> _What you should do_
Check each line of the material below for "green", then copy the ones that contain it.

> _Dataset extract_
·····

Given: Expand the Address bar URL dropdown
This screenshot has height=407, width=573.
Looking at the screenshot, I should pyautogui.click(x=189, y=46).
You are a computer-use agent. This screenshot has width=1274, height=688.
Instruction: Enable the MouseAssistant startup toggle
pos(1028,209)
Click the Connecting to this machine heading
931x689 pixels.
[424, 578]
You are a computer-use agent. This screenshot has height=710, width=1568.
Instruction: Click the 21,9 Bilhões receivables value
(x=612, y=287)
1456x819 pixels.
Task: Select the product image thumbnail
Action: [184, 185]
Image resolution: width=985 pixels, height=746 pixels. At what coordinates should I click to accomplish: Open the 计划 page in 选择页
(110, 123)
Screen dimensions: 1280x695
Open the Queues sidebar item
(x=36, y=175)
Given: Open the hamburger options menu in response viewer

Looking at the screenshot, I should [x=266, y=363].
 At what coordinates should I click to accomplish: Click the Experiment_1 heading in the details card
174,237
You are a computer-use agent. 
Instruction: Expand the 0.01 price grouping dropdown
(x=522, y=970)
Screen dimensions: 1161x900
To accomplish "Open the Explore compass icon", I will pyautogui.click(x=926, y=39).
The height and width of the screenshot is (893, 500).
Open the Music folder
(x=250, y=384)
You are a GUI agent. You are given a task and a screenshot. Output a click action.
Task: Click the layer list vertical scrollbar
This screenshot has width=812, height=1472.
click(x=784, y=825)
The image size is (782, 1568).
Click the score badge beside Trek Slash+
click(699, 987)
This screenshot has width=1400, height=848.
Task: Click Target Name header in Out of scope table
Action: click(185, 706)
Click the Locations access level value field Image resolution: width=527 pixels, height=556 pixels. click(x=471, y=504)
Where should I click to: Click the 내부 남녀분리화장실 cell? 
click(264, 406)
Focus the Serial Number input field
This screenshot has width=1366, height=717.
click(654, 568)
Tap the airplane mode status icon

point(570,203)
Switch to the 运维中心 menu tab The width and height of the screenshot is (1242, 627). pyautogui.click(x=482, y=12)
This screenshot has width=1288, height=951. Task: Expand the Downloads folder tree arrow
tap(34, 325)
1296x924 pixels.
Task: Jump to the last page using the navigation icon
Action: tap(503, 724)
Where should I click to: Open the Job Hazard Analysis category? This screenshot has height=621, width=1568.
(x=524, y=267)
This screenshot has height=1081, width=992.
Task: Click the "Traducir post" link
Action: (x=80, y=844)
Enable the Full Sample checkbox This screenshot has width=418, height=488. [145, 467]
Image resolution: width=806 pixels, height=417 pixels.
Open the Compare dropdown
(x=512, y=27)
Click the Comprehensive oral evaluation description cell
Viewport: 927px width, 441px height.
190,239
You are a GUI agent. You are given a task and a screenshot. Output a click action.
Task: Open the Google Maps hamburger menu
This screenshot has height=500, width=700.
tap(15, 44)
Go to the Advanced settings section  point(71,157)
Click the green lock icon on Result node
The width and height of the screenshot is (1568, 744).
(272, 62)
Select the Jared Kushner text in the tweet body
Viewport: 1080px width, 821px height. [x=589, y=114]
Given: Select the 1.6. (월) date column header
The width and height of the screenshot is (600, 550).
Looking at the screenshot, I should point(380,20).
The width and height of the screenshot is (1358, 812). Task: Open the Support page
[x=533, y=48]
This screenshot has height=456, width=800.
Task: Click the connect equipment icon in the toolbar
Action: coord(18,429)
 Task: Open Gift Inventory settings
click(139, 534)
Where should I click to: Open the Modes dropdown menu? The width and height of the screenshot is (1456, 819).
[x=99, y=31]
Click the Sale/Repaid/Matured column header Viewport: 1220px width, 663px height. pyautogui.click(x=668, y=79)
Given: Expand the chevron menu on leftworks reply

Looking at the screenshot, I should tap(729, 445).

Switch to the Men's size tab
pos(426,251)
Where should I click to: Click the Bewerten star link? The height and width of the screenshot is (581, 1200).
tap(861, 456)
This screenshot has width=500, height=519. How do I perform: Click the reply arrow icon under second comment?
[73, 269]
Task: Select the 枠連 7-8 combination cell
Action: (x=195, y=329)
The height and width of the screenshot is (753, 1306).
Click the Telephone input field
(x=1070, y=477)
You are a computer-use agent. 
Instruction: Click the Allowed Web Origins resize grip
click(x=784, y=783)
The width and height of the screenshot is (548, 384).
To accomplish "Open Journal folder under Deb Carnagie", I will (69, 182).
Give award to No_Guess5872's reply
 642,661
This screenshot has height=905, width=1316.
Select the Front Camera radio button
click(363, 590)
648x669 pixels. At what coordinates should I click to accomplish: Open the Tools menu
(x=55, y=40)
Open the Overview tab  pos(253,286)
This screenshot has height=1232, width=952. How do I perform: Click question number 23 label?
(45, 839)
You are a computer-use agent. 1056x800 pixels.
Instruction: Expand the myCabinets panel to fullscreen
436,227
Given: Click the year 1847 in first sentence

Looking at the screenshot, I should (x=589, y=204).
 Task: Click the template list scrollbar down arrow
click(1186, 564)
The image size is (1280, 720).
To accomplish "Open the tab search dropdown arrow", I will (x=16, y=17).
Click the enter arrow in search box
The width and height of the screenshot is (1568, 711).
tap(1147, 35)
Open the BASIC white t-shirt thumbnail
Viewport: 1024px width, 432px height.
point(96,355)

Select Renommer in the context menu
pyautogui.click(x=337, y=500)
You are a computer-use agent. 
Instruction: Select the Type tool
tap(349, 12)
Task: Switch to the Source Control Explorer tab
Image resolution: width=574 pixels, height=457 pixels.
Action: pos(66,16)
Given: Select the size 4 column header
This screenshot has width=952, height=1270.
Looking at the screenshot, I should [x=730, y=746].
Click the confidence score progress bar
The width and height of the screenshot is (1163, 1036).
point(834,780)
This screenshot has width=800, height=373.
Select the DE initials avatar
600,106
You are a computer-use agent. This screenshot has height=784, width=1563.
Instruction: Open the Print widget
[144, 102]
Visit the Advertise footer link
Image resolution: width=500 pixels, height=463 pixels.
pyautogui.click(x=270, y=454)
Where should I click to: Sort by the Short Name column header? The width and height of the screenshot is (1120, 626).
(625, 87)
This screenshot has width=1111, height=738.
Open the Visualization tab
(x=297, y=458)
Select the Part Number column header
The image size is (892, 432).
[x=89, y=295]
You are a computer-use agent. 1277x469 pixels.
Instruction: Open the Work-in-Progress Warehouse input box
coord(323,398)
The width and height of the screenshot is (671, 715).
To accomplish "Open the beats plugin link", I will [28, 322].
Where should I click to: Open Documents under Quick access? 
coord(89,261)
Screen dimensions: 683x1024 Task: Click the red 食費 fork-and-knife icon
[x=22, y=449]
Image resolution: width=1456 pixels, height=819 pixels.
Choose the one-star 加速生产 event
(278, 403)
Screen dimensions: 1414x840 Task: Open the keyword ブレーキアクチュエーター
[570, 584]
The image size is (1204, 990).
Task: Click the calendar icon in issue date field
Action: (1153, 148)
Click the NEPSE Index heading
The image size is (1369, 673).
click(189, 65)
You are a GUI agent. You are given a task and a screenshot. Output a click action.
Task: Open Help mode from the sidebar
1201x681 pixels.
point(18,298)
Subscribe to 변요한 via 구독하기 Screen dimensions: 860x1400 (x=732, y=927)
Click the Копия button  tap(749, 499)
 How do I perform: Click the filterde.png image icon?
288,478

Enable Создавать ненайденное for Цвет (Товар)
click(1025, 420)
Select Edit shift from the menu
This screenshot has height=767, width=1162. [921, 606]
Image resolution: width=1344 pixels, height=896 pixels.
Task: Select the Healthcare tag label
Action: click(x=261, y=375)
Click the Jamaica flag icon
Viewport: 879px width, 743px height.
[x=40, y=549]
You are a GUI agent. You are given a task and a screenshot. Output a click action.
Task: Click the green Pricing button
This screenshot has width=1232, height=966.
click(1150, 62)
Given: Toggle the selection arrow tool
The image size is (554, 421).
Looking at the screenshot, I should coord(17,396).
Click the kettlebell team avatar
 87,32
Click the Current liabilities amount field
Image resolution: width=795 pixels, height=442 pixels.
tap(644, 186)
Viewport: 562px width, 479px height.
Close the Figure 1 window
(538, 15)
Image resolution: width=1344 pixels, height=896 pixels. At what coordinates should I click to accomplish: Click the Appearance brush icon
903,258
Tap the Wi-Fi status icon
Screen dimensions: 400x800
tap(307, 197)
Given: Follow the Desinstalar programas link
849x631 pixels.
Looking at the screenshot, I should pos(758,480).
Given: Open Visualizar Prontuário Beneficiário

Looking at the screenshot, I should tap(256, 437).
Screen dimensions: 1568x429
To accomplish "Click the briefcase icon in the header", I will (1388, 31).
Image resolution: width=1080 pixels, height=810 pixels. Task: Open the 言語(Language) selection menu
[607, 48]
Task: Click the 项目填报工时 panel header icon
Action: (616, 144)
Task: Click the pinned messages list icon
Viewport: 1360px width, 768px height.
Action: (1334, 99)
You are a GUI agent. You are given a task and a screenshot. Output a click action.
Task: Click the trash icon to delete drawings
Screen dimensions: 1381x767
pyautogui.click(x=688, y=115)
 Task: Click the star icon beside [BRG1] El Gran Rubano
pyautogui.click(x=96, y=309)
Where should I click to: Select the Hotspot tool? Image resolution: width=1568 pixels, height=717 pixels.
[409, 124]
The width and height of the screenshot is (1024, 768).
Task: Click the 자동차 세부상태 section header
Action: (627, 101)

·····

> _Completed task_
Click the green lock icon on Result node
Task: Click the green Pricing button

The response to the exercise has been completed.